By Traci Cole McCormick, M.D., radiation oncologist at Alliance Cancer Care
30 minutes a day.
3 or 4 days a week.
That is all it takes to drastically reduce your risk of cancer, reduce your risk of heart disease and diabetes, and improve your overall health, but I’m a cancer doc, so we will focus on that.
It doesn’t even take running sprints or being a CrossFit athlete or getting your heart rate up so high that you feel like you’re going to vomit.
All it takes is walking at a moderate pace. That’s slightly faster than a leisurely stroll, but by no means is it a speed walk. For those of you that like numbers, that’s 3-4 miles per hour.
So how much does exercise help?
If you’ve never been diagnosed with cancer, you are 40% less likely to ever be diagnosed with cancer if you follow these guidelines. If you increase the number of times you exercise to 5-7 times per week, you can count on a 50% reduction in risk.
And for those of you who have been diagnosed with cancer, if you were exercising prior to your diagnosis and continue to exercise after, you are 40% more likely to survive your cancer than those people that don’t exercise.
If you weren’t exercising prior to your diagnosis, but you start exercising around the time of your diagnosis, you are 25% more likely to survive your cancer.
Those are HUGE numbers! Just from walking a few times per week!
So why does exercise have such a big impact on our cancer-fighting ability?
First of all, exercise decreases insulin, estrogen, and other hormones and growth factors that aid in the development and growth of cancers.
Second, exercise helps decrease obesity and associated insulin resistance- 2 factors strongly associated with cancer risk.
Third, exercise reduces chronic inflammation in our bodies.

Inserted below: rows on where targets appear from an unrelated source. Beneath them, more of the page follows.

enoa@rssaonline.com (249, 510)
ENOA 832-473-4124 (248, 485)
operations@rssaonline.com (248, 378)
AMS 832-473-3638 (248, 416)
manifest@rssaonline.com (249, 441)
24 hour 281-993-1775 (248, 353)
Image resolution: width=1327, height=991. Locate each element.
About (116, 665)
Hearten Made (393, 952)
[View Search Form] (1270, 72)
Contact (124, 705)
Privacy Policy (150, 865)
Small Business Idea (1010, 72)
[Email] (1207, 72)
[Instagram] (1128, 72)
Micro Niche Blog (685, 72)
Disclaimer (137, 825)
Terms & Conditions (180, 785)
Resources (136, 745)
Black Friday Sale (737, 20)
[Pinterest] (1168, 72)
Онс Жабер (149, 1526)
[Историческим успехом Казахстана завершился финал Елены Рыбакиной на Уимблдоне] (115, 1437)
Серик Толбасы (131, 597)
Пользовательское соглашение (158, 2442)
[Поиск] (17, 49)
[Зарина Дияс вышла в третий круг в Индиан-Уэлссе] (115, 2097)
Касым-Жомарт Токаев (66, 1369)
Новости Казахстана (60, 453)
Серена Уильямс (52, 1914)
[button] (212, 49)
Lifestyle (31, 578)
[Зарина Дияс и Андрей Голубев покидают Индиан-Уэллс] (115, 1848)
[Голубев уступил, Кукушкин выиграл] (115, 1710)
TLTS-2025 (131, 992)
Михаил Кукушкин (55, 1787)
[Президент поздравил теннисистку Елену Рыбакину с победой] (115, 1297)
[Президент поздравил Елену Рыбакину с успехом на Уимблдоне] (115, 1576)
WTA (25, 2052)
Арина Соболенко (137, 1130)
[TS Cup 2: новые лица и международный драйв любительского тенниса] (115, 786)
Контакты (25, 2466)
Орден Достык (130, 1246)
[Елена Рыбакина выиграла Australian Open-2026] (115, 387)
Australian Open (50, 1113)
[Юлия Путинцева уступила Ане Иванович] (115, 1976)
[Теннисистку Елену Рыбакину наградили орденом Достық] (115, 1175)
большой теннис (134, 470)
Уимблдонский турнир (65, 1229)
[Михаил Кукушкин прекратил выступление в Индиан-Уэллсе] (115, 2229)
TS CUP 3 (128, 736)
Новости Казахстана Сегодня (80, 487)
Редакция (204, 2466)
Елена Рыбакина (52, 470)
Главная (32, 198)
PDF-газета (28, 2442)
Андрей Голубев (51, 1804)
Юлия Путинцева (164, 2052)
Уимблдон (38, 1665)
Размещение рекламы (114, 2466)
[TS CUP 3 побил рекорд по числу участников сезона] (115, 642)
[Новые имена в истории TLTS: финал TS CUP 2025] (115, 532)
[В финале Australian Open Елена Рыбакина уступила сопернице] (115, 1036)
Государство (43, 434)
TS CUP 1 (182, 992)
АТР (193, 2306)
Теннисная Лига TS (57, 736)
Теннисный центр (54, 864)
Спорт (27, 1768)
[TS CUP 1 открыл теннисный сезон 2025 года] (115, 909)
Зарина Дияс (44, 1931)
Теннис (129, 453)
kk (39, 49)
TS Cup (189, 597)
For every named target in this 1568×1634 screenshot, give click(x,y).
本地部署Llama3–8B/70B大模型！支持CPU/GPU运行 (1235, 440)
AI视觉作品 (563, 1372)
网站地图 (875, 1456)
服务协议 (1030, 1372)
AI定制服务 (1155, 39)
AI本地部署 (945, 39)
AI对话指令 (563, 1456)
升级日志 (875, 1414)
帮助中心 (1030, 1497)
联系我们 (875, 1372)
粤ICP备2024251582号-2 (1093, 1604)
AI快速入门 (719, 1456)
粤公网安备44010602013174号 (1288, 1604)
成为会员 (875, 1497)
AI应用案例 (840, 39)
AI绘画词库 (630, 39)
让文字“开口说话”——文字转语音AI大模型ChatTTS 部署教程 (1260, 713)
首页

Fourth, exercise increases the ability of our immune system to function at its best.
Fifth, exercise speeds up digestion- which means that the GI tract has less exposure to carcinogens and less time to absorb them into our bodies.
Honestly, there probably is no easier way to improve your health and keep cancer away.
If walking isn’t your thing, you can bicycle, swim, run, or dance. The important thing is that you are moving and elevating your heart rate.
Now, go GET MOVING! Your life may very well depend on it.